**Exercise**: Please show every line of the data below that contains the word "button".
--- Entries shown ---
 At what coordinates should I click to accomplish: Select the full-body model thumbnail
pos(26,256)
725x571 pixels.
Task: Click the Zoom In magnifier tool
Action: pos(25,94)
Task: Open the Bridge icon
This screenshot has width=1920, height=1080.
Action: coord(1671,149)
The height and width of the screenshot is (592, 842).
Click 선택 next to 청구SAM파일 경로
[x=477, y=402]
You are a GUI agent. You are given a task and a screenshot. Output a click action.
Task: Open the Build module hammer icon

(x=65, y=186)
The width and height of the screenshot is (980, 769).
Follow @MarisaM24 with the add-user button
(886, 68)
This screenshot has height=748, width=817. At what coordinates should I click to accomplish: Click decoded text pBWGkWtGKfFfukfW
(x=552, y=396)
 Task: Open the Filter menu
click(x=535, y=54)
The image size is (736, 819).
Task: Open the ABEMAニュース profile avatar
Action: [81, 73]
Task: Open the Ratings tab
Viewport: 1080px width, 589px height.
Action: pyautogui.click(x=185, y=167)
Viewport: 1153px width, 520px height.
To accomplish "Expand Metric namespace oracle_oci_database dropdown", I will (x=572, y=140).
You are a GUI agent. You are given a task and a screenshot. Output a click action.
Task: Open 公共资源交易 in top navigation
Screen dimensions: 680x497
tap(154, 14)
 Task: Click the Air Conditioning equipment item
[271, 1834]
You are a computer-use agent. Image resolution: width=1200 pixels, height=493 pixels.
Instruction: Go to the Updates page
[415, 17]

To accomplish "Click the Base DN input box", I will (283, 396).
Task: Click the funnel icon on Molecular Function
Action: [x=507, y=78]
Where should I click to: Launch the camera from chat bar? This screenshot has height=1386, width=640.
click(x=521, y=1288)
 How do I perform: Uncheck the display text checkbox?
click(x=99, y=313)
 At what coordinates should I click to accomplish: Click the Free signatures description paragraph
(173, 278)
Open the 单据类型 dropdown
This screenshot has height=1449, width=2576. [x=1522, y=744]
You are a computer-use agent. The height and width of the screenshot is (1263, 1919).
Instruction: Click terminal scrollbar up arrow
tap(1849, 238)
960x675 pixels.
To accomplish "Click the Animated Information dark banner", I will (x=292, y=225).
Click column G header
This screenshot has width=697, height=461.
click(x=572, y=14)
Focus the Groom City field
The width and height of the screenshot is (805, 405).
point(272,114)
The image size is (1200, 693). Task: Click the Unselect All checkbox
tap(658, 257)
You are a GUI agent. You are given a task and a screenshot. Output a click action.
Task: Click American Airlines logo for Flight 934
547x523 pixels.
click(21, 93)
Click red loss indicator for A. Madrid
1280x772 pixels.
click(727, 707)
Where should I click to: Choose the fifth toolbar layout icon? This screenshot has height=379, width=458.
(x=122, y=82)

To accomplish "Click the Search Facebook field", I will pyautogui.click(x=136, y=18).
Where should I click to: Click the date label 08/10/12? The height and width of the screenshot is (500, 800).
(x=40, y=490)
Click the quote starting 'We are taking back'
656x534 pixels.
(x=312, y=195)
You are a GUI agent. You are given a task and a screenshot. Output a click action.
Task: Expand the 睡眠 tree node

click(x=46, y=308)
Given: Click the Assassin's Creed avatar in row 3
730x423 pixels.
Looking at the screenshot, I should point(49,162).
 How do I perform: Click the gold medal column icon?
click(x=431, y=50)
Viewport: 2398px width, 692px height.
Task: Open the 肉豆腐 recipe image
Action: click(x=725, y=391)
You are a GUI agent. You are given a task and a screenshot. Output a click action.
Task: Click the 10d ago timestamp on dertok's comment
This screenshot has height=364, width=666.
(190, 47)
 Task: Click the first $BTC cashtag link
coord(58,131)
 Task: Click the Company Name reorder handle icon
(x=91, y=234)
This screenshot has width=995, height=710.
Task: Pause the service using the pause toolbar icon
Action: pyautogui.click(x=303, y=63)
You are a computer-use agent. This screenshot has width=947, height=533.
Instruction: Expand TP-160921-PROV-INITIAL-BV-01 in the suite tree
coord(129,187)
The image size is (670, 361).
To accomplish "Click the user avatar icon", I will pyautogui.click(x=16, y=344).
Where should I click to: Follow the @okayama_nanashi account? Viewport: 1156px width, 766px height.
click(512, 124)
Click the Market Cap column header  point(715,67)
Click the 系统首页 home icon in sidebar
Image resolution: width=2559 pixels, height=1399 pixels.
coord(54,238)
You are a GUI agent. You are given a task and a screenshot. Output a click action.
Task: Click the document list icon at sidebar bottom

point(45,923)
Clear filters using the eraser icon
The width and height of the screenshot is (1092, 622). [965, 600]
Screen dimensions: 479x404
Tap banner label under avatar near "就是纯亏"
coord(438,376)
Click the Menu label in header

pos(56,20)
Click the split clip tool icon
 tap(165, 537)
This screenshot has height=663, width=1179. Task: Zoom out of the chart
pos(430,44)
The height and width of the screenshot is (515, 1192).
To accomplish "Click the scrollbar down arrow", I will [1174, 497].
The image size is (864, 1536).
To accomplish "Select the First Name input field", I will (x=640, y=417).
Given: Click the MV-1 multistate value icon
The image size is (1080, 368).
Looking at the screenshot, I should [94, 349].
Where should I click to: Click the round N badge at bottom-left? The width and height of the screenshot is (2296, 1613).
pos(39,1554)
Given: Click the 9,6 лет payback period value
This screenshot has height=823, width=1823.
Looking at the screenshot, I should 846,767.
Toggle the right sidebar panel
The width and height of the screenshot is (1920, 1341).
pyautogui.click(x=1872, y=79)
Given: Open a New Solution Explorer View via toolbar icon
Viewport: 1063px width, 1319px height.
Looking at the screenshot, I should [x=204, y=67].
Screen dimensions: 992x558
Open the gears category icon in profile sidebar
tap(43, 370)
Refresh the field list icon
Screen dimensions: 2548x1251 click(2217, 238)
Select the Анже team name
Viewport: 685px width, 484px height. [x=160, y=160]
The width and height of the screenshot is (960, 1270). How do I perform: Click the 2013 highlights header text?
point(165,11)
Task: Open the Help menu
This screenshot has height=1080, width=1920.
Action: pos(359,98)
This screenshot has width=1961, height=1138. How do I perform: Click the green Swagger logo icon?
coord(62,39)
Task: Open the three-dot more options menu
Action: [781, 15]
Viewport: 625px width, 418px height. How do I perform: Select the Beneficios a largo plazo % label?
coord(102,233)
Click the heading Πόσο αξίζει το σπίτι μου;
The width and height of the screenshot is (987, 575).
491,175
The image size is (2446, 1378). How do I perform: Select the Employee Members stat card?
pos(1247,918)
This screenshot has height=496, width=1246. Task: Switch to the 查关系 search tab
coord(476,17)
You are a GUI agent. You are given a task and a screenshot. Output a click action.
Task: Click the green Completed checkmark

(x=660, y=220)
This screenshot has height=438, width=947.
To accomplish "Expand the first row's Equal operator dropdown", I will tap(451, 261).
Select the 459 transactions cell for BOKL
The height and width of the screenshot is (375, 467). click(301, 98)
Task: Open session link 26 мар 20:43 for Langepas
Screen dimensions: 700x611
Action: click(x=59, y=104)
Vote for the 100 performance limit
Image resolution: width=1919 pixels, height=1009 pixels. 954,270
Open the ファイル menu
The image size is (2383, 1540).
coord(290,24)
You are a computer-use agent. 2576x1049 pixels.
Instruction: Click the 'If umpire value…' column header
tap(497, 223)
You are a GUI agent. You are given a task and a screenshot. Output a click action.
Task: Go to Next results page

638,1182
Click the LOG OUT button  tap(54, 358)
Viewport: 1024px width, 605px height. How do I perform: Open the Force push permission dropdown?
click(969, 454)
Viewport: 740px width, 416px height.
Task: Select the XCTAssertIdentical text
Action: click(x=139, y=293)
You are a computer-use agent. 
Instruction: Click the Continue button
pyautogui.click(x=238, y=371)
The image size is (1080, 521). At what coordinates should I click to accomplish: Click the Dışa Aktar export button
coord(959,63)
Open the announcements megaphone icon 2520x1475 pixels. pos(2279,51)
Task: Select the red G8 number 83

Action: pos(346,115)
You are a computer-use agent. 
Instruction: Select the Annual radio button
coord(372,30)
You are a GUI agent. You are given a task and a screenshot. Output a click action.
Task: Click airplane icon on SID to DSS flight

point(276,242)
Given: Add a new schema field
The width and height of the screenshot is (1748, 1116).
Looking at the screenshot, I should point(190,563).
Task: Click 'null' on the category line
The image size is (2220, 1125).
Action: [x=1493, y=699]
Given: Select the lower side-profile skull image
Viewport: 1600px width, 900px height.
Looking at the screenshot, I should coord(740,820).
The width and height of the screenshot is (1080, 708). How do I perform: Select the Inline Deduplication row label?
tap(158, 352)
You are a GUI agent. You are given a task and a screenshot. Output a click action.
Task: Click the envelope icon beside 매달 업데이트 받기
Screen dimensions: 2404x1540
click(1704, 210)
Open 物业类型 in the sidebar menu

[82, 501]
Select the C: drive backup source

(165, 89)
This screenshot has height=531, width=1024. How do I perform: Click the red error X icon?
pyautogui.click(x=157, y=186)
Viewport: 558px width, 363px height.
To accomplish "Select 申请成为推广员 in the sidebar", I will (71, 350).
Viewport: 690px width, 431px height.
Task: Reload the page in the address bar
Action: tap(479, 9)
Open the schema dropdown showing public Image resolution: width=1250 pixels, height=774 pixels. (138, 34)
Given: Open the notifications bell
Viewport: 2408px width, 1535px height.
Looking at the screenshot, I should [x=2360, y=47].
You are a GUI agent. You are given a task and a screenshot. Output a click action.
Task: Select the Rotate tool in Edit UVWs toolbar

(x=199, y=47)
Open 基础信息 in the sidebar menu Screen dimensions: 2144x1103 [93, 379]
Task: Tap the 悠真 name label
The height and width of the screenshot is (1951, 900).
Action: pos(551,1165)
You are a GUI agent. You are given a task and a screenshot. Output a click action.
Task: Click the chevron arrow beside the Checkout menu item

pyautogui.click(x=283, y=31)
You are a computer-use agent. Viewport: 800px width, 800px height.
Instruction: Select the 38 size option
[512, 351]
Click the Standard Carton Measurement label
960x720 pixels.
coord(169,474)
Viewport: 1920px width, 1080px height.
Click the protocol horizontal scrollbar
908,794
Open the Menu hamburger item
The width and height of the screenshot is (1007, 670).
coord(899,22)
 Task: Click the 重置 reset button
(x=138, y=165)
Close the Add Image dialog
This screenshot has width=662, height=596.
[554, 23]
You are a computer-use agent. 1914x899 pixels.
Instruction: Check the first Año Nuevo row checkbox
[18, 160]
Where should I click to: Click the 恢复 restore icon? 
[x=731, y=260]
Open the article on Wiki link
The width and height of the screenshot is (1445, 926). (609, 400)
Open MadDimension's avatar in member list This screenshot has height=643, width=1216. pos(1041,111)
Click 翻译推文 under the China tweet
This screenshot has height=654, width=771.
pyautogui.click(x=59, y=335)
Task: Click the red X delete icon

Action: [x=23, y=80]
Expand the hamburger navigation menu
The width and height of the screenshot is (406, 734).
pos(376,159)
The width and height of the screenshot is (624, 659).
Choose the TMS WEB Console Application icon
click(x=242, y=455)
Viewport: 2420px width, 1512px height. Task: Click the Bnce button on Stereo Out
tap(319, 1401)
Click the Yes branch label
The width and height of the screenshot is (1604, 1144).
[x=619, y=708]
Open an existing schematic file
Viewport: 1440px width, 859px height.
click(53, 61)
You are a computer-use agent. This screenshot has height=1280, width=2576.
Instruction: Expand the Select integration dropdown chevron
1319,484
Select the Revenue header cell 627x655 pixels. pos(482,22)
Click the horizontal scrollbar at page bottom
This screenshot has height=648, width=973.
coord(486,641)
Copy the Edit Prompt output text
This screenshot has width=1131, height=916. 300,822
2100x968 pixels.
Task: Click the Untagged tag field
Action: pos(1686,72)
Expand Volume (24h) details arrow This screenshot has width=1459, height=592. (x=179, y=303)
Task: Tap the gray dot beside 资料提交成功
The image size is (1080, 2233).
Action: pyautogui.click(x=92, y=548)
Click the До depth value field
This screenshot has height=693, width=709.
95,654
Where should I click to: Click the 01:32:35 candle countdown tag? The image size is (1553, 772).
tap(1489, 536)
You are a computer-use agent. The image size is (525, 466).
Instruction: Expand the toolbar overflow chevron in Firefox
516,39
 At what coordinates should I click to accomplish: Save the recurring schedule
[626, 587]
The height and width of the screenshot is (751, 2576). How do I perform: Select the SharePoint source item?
---
**Expected answer**:
Follow @MarisaM24 with the add-user button
Click the LOG OUT button  tap(54, 358)
Instruction: Click the Continue button
The image size is (1080, 521). At what coordinates should I click to accomplish: Click the Dışa Aktar export button
Instruction: Select the Annual radio button
 Task: Click the 重置 reset button
Viewport: 2420px width, 1512px height. Task: Click the Bnce button on Stereo Out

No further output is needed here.